- _FRAGMENTO PROPORCIONADO_:
El genio más creativo de la historia, Da Vinci, tiene nueva biografía. Walter Isaacson es el autor. Con autorización de Penguin Random House, La Jornada ofrece a sus lectores un adelanto de Leonardo da Vinci

Cuando rondaba esa inquieta y trascendental edad que son los treinta, Leonardo da Vinci escribió una carta al señor de Milán en la que enumeraba las razones por las que este debía proporcionarle un empleo. Había disfrutado de cierto éxito como pintor en Florencia, pero encontró problemas para terminar sus encargos y buscaba nuevos horizontes. En los diez primeros párrafos, Leonardo se jactaba de sus habilidades en ingeniería, sin olvidar su capacidad para proyectar y diseñar puentes, canales, cañones, carros acorazados y edificios públicos. No fue hasta el ‘‘undécimo’’ párrafo, al final, que añadió que, además, era artista: ‘‘También puedo esculpir en mármol, bronce y yeso, así como pintar, cualquier cosa tan bien como el mejor, sea quien sea’’.

- _SOLICITUD PLANTEADA 1_:
Responda, según el fragmento sobre Leonardo da Vinci, a estas preguntas:
(a) ¿Quién es el autor de la nueva biografía?
(b) ¿A quién dirigió Leonardo la carta en la que solicitaba empleo?
(c) ¿En qué párrafo de esa carta añadió que también era artista?
- _SOLICITUD PLANTEADA 2_: Resuma en dos oraciones el fragmento sobre Leonardo da Vinci.
- _SOLICITUD PLANTEADA 3_: Prosiga el fragmento sobre Leonardo da Vinci a partir de su última oración.

- _EXTRACTOS DE DATOS_:
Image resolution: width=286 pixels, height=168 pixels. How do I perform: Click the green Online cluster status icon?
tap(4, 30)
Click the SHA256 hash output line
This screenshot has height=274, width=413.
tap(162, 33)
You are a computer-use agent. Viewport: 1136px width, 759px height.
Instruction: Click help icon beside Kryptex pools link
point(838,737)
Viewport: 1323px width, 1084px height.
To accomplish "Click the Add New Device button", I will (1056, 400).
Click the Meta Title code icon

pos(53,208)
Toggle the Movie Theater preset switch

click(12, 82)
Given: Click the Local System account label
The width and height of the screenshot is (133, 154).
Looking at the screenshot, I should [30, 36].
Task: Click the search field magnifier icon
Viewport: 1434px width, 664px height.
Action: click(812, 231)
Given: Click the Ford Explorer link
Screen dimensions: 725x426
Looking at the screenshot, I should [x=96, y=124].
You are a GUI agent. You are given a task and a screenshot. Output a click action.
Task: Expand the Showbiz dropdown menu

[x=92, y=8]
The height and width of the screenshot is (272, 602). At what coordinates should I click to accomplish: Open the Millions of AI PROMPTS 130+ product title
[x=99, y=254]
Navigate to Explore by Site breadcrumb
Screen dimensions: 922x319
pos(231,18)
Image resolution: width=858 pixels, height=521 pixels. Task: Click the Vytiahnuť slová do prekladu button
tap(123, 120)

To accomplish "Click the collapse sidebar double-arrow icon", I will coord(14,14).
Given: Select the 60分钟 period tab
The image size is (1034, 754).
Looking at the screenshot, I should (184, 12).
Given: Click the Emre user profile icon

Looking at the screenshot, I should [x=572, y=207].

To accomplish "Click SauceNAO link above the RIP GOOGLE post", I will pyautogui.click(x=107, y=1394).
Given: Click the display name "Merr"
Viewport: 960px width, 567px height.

- _RESPUESTA REDACTADA 1_:
(a) Walter Isaacson.
(b) Al señor de Milán.
(c) En el undécimo párrafo, al final.

- _RESPUESTA REDACTADA 2_: La Jornada ofrece, con autorización de Penguin Random House, un adelanto de la nueva biografía de Leonardo da Vinci escrita por Walter Isaacson. Según ese adelanto, hacia los treinta años Leonardo escribió al señor de Milán para pedirle empleo y dedicó los diez primeros párrafos a sus habilidades en ingeniería, y solo en el undécimo añadió que también era artista.

- _RESPUESTA REDACTADA 3_:
No mentía. Con el tiempo, realizaría dos de las pinturas más célebres de la historia: la Última cena y la Mona Lisa; pero Leonardo se consideraba asimismo, y por igual, ingeniero y científico. Con una pasión lúdica y obsesiva, realizó estudios innovadores de anatomía, de fósiles, de pájaros, del corazón humano, de máquinas voladoras, de óptica, de botánica, de geología, de corrientes de agua y de armamento. Así se convirtió en el arquetipo del hombre del Renacimiento, una inspiración para todos los que creen que ‘‘las infinitas obras de la naturaleza’’, por citar al propio Leonardo, se hallan entretejidas en un todo lleno de maravillosos patrones. Su capacidad para combinar arte y ciencia, simbolizada por su dibujo de un hombre completamente proporcionado con los brazos extendidos dentro de un círculo y un cuadrado, conocido como el Hombre de Vitruvio, lo convirtió en el genio más innovador de la historia.

Sus investigaciones científicas conformaron su arte. Leonardo arrancó la piel de los rostros de los cadáveres, delineó los músculos que mueven los labios, para pintar después la sonrisa más inolvidable del mundo. Estudió cráneos humanos, hizo dibujos en sección de huesos y de dientes para transmitir el sufrimiento de la extrema delgadez de San Jerónimo. Exploró la matemática de la óptica, mostró cómo inciden los rayos de luz en la córnea para conseguir la mágica ilusión del juego de perspectivas de la Última cena.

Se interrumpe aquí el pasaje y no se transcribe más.